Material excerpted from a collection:
(begin)

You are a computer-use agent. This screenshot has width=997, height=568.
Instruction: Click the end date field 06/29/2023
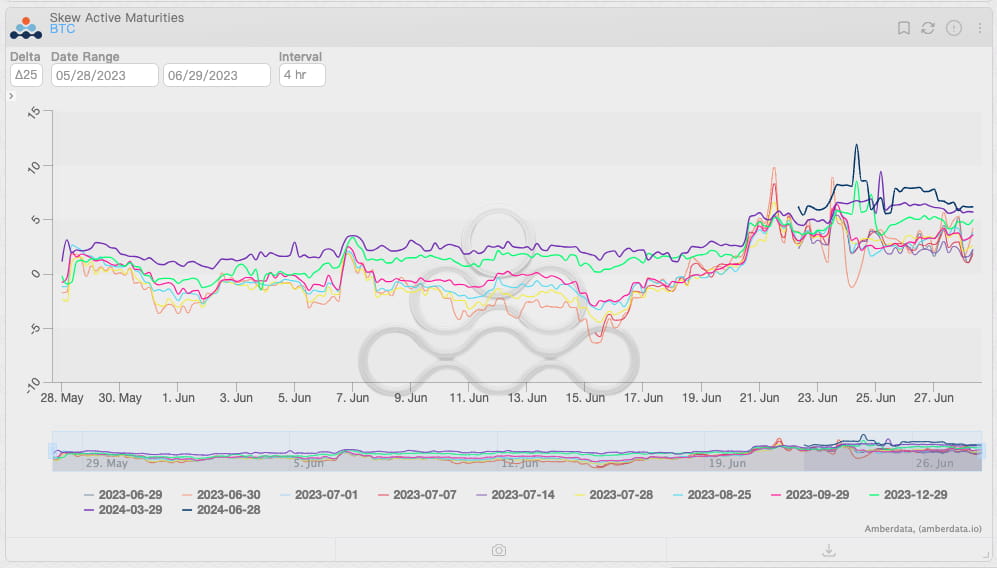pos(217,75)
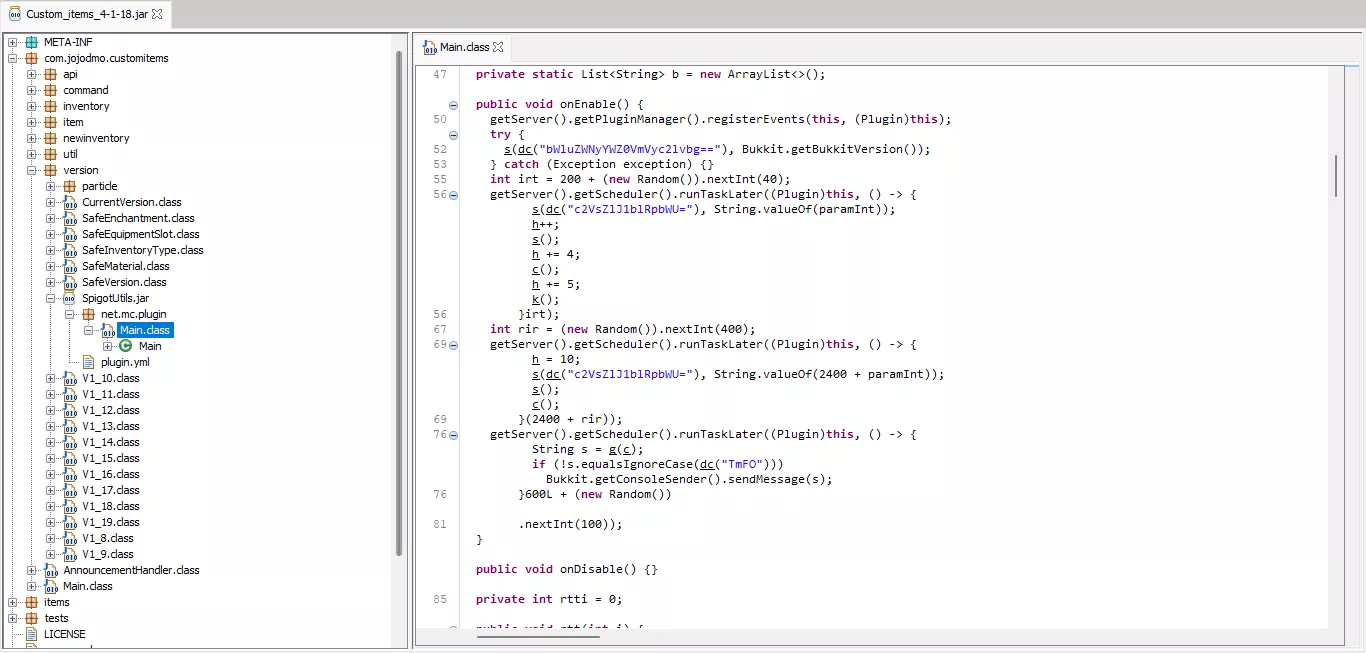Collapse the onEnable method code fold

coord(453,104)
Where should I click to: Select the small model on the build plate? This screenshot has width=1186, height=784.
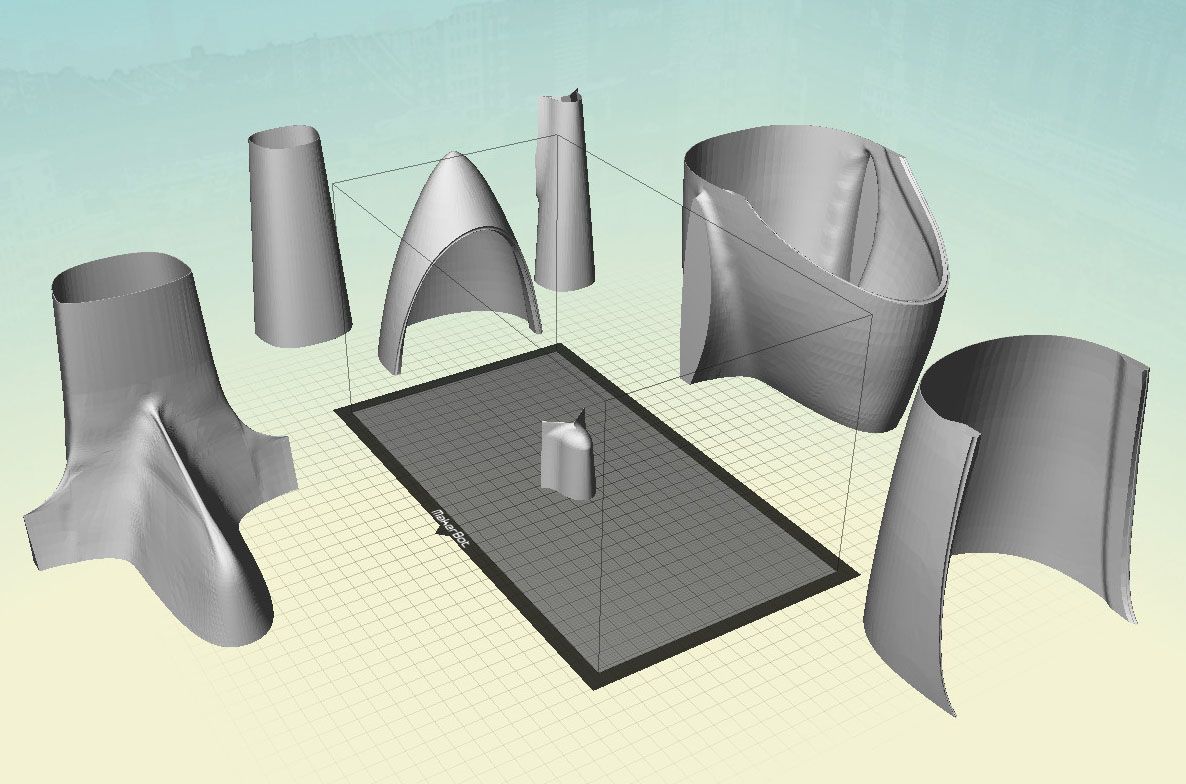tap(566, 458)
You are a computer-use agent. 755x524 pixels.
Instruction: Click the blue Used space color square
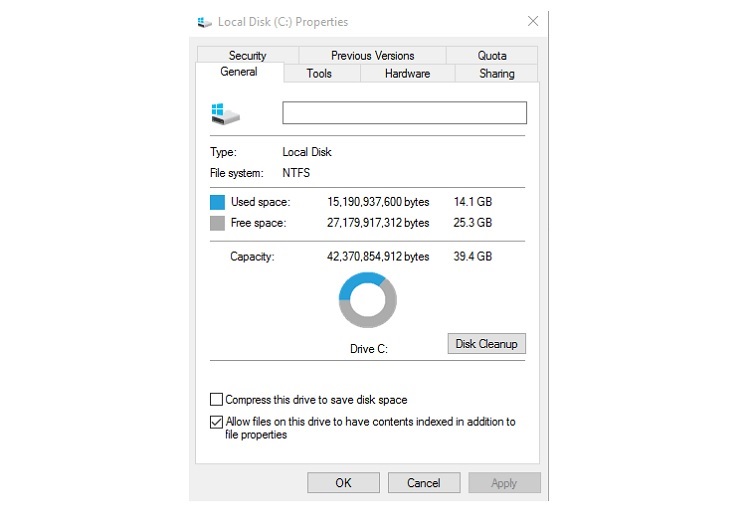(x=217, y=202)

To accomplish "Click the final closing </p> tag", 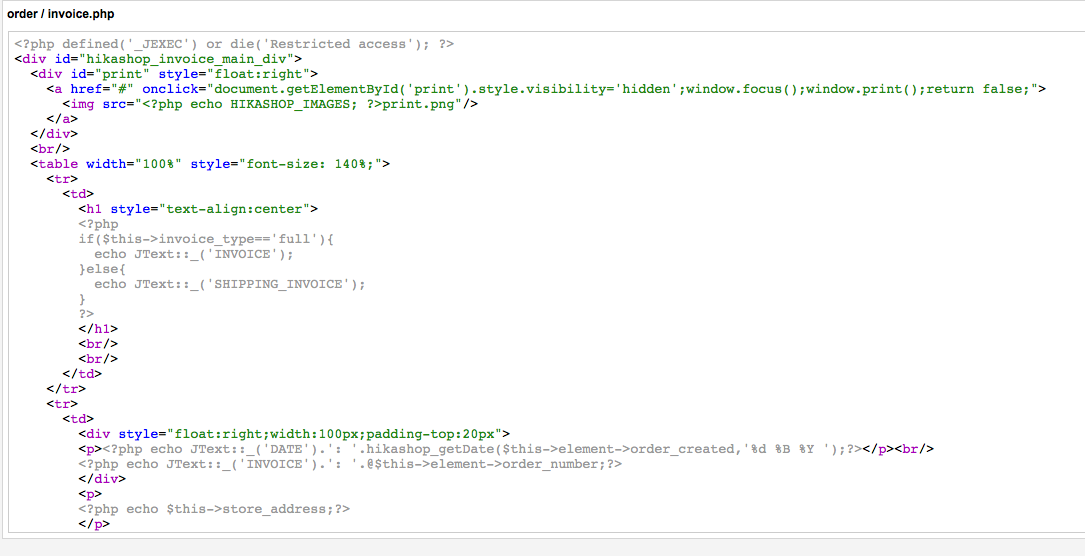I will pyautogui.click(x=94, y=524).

(end)
(begin)

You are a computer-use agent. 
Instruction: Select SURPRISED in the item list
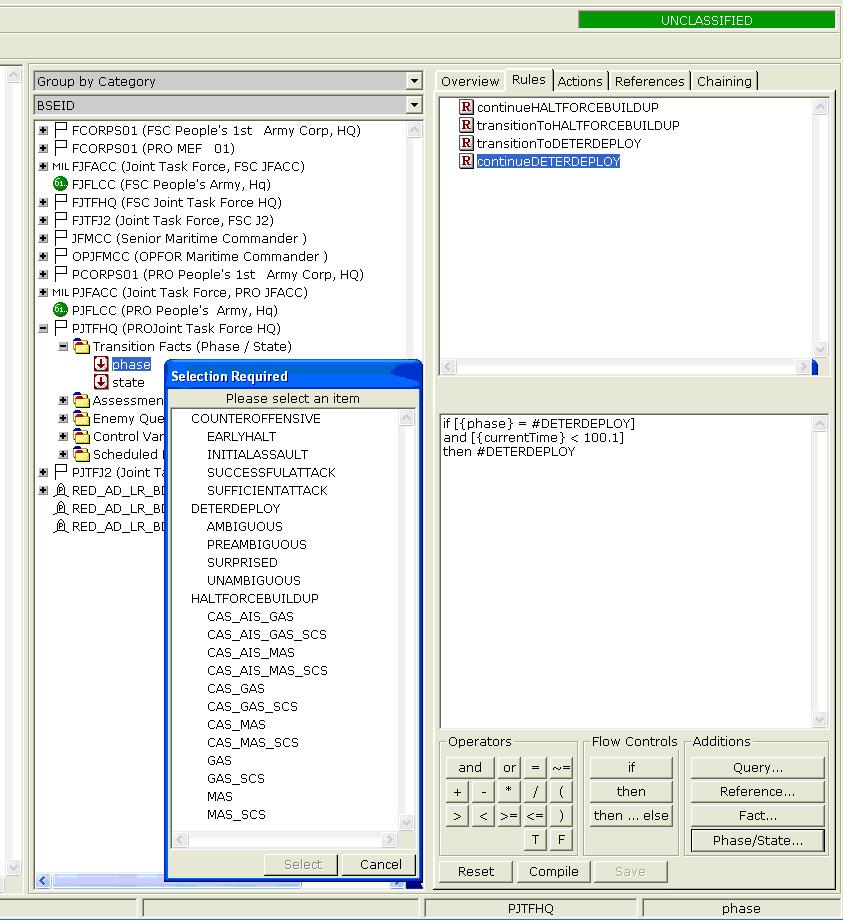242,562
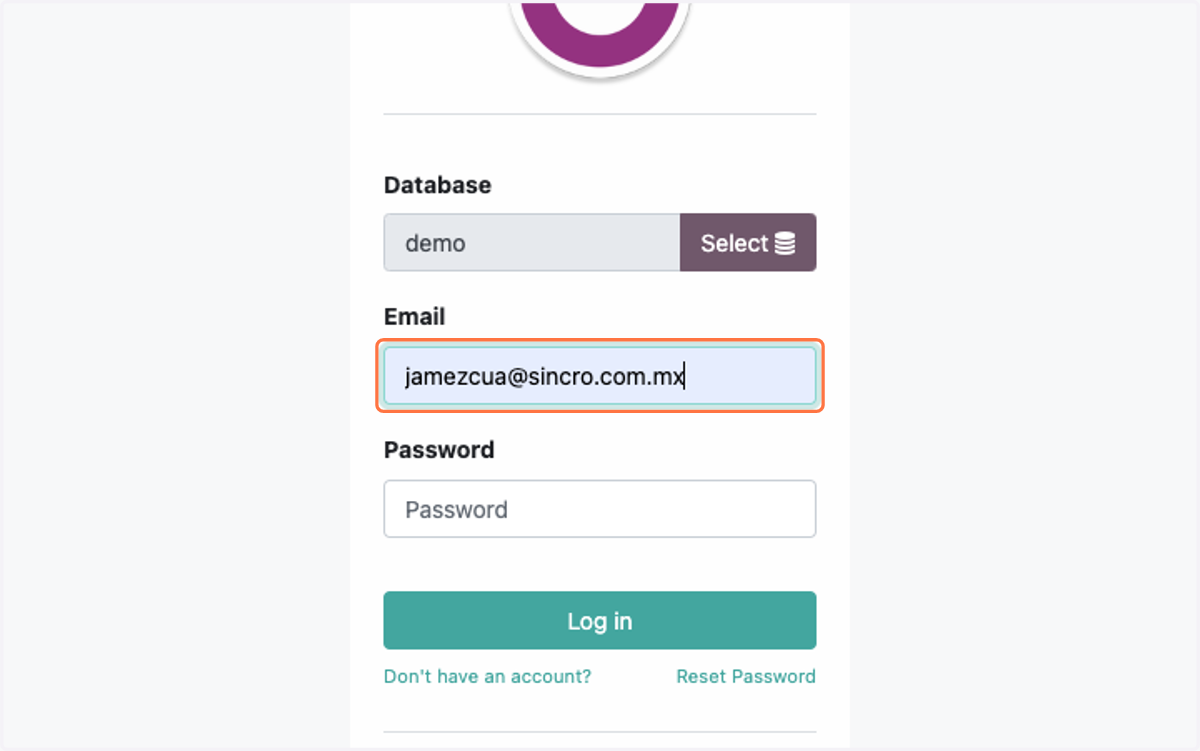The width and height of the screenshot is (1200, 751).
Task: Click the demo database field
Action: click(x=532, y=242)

(end)

Task brief. Pick out every line of the material above that contains the word "Select", matching its case exactly, and copy each line in full.

Answer to the task.
Where should I click to: Select the small model on the build plate? This screenshot has width=1186, height=784.
Instruction: Select SURPRISED in the item list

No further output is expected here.